Re: [PATCH v3 6/6] NFSD: Repeal and replace the READ_PLUS implementation

Anna Schumaker <anna@xxxxxxxxxx> · Tue, 19 Jul 2022 16:24:18 -0400

On Tue, Jul 19, 2022 at 1:21 PM Chuck Lever III <chuck.lever@xxxxxxxxxx> wrote:
>
>
>
> > On Jul 17, 2022, at 9:15 PM, Dave Chinner <david@xxxxxxxxxxxxx> wrote:
> >
> > On Fri, Jul 15, 2022 at 07:08:13PM +0000, Chuck Lever III wrote:
> >>> On Jul 15, 2022, at 2:44 PM, Anna Schumaker <anna@xxxxxxxxxx> wrote:
> >>>
> >>> +nfsd4_encode_read_plus_segments(struct nfsd4_compoundres *resp,
> >>> +                           struct nfsd4_read *read,
> >>> +                           unsigned int *segments, u32 *eof)
> >>> {
> >>> -   struct file *file = read->rd_nf->nf_file;
> >>> -   loff_t data_pos = vfs_llseek(file, read->rd_offset, SEEK_DATA);
> >>> -   loff_t f_size = i_size_read(file_inode(file));
> >>> -   unsigned long count;
> >>> -   __be32 *p;
> >>> +   struct xdr_stream *xdr = resp->xdr;
> >>> +   unsigned int bufpos = xdr->buf->len;
> >>> +   u64 offset = read->rd_offset;
> >>> +   struct read_plus_segment segment;
> >>> +   enum data_content4 pagetype;
> >>> +   unsigned long maxcount;
> >>> +   unsigned int pagenum = 0;
> >>> +   unsigned int pagelen;
> >>> +   char *vpage, *p;
> >>> +   __be32 nfserr;
> >>>
> >>> -   if (data_pos == -ENXIO)

• _Supplied material_:
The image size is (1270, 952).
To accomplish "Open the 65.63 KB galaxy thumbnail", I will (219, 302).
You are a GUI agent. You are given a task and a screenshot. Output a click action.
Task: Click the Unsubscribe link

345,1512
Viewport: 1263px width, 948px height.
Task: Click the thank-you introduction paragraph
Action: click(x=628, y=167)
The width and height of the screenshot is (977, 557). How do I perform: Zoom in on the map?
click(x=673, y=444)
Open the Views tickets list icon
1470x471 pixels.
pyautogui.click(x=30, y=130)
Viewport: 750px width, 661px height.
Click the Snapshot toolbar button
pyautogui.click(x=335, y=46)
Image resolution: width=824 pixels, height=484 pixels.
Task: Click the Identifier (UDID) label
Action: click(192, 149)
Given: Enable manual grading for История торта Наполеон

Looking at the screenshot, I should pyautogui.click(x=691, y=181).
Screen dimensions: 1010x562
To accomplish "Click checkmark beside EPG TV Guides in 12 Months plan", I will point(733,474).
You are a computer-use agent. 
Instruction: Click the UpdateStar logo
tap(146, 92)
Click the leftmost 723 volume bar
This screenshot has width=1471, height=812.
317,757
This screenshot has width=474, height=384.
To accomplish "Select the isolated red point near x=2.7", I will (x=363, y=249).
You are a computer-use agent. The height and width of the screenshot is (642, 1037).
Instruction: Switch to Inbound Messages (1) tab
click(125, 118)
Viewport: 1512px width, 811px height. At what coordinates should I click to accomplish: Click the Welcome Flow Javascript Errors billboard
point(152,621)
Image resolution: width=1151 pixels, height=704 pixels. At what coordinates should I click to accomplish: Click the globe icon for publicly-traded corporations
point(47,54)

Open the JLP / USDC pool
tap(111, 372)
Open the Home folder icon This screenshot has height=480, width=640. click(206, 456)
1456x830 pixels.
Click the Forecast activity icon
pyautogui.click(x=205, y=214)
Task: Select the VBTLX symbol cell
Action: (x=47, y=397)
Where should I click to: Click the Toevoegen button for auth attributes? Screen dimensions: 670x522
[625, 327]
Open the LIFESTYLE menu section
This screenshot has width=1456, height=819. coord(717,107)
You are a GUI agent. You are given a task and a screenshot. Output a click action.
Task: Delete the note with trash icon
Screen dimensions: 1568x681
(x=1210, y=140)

• _Tasks to carry out_:
1. Answer these from the READ_PLUS patch thread:
(a) What date and time does the message header give for Anna Schumaker's reply?
(b) What version and patch number does the subject line give?
(c) What type is declared for the variable pagetype in the added code?
2. Reproduce the READ_PLUS patch thread word for word from "Anna Schumaker <anna@xxxxxxxxxx> ·" to "int *segments, u32 *eof)".
3. Carry on the READ_PLUS patch thread from the point where it stops.

• _Answer list_:
1.
(a) Tue, 19 Jul 2022 16:24:18 -0400
(b) Version 3, patch 6 of 6 (PATCH v3 6/6)
(c) enum data_content4

2.
Anna Schumaker <anna@xxxxxxxxxx> · Tue, 19 Jul 2022 16:24:18 -0400

On Tue, Jul 19, 2022 at 1:21 PM Chuck Lever III <chuck.lever@xxxxxxxxxx> wrote:
>
>
>
> > On Jul 17, 2022, at 9:15 PM, Dave Chinner <david@xxxxxxxxxxxxx> wrote:
> >
> > On Fri, Jul 15, 2022 at 07:08:13PM +0000, Chuck Lever III wrote:
> >>> On Jul 15, 2022, at 2:44 PM, Anna Schumaker <anna@xxxxxxxxxx> wrote:
> >>>
> >>> +nfsd4_encode_read_plus_segments(struct nfsd4_compoundres *resp,
> >>> +                           struct nfsd4_read *read,
> >>> +                           unsigned int *segments, u32 *eof)

3.
> >>> -           data_pos = f_size;
> >>> -   else if (data_pos <= read->rd_offset || (data_pos < f_size && data_pos % PAGE_SIZE))
> >>> -           return nfsd4_encode_read_plus_data(resp, read, maxcount, eof, &f_size);
> >>> -   count = data_pos - read->rd_offset;
> >>> -
> >>> -   /* Content type, offset, byte count */
> >>> -   p = xdr_reserve_space(resp->xdr, 4 + 8 + 8);
> >>> -   if (!p)
> >>> +   /* enough space for a HOLE segment before we switch to the pages */
> >>> +   if (!xdr_reserve_space(xdr, 5 * XDR_UNIT))
> >>>             return nfserr_resource;
> >>> +   xdr_commit_encode(xdr);
> >>>
> >>> -   *p++ = htonl(NFS4_CONTENT_HOLE);
> >>> -   p = xdr_encode_hyper(p, read->rd_offset);
> >>> -   p = xdr_encode_hyper(p, count);
> >>> +   maxcount = min_t(unsigned long, read->rd_length,
> >>> +                    (xdr->buf->buflen - xdr->buf->len));
> >>>
> >>> -   *eof = (read->rd_offset + count) >= f_size;
> >>> -   *maxcount = min_t(unsigned long, count, *maxcount);
> >>> +   nfserr = nfsd4_read_plus_readv(resp, read, &maxcount, eof);
> >>> +   if (nfserr)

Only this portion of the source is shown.